> The task
Put these lines into a numbered list, leaving out any blank lines.

BEGIN Supplied data

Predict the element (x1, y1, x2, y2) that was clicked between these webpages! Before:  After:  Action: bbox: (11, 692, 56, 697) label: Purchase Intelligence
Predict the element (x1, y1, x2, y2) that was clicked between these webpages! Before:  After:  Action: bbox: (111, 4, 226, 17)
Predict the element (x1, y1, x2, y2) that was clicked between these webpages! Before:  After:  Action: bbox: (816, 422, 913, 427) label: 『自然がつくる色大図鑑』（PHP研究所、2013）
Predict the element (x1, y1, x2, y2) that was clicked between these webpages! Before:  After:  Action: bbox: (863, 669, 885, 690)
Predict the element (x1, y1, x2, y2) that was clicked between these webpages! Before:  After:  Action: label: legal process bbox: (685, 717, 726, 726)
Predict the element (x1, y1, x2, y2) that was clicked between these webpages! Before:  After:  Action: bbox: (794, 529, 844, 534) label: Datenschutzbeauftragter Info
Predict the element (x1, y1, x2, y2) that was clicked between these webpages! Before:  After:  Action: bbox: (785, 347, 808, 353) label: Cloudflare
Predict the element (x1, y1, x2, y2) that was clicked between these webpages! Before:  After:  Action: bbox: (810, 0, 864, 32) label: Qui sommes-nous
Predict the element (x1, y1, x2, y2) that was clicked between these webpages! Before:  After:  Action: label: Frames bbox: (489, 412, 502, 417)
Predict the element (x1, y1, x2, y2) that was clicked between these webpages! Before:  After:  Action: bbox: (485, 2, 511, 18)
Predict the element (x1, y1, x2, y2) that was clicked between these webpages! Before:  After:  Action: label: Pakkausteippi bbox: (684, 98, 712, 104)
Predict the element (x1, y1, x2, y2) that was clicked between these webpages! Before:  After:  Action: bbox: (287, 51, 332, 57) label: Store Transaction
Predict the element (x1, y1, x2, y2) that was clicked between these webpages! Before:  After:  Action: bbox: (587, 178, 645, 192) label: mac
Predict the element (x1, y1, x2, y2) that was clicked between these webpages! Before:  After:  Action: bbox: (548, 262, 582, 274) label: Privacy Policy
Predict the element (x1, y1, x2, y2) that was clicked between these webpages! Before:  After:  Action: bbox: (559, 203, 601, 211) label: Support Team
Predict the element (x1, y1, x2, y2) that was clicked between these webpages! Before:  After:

END Supplied data

> Task result
1. Predict the element (x1, y1, x2, y2) that was clicked between these webpages! Before:  After:  Action: bbox: (11, 692, 56, 697) label: Purchase Intelligence
2. Predict the element (x1, y1, x2, y2) that was clicked between these webpages! Before:  After:  Action: bbox: (111, 4, 226, 17)
3. Predict the element (x1, y1, x2, y2) that was clicked between these webpages! Before:  After:  Action: bbox: (816, 422, 913, 427) label: 『自然がつくる色大図鑑』（PHP研究所、2013）
4. Predict the element (x1, y1, x2, y2) that was clicked between these webpages! Before:  After:  Action: bbox: (863, 669, 885, 690)
5. Predict the element (x1, y1, x2, y2) that was clicked between these webpages! Before:  After:  Action: label: legal process bbox: (685, 717, 726, 726)
6. Predict the element (x1, y1, x2, y2) that was clicked between these webpages! Before:  After:  Action: bbox: (794, 529, 844, 534) label: Datenschutzbeauftragter Info
7. Predict the element (x1, y1, x2, y2) that was clicked between these webpages! Before:  After:  Action: bbox: (785, 347, 808, 353) label: Cloudflare
8. Predict the element (x1, y1, x2, y2) that was clicked between these webpages! Before:  After:  Action: bbox: (810, 0, 864, 32) label: Qui sommes-nous
9. Predict the element (x1, y1, x2, y2) that was clicked between these webpages! Before:  After:  Action: label: Frames bbox: (489, 412, 502, 417)
10. Predict the element (x1, y1, x2, y2) that was clicked between these webpages! Before:  After:  Action: bbox: (485, 2, 511, 18)
11. Predict the element (x1, y1, x2, y2) that was clicked between these webpages! Before:  After:  Action: label: Pakkausteippi bbox: (684, 98, 712, 104)
12. Predict the element (x1, y1, x2, y2) that was clicked between these webpages! Before:  After:  Action: bbox: (287, 51, 332, 57) label: Store Transaction
13. Predict the element (x1, y1, x2, y2) that was clicked between these webpages! Before:  After:  Action: bbox: (587, 178, 645, 192) label: mac
14. Predict the element (x1, y1, x2, y2) that was clicked between these webpages! Before:  After:  Action: bbox: (548, 262, 582, 274) label: Privacy Policy
15. Predict the element (x1, y1, x2, y2) that was clicked between these webpages! Before:  After:  Action: bbox: (559, 203, 601, 211) label: Support Team
16. Predict the element (x1, y1, x2, y2) that was clicked between these webpages! Before:  After:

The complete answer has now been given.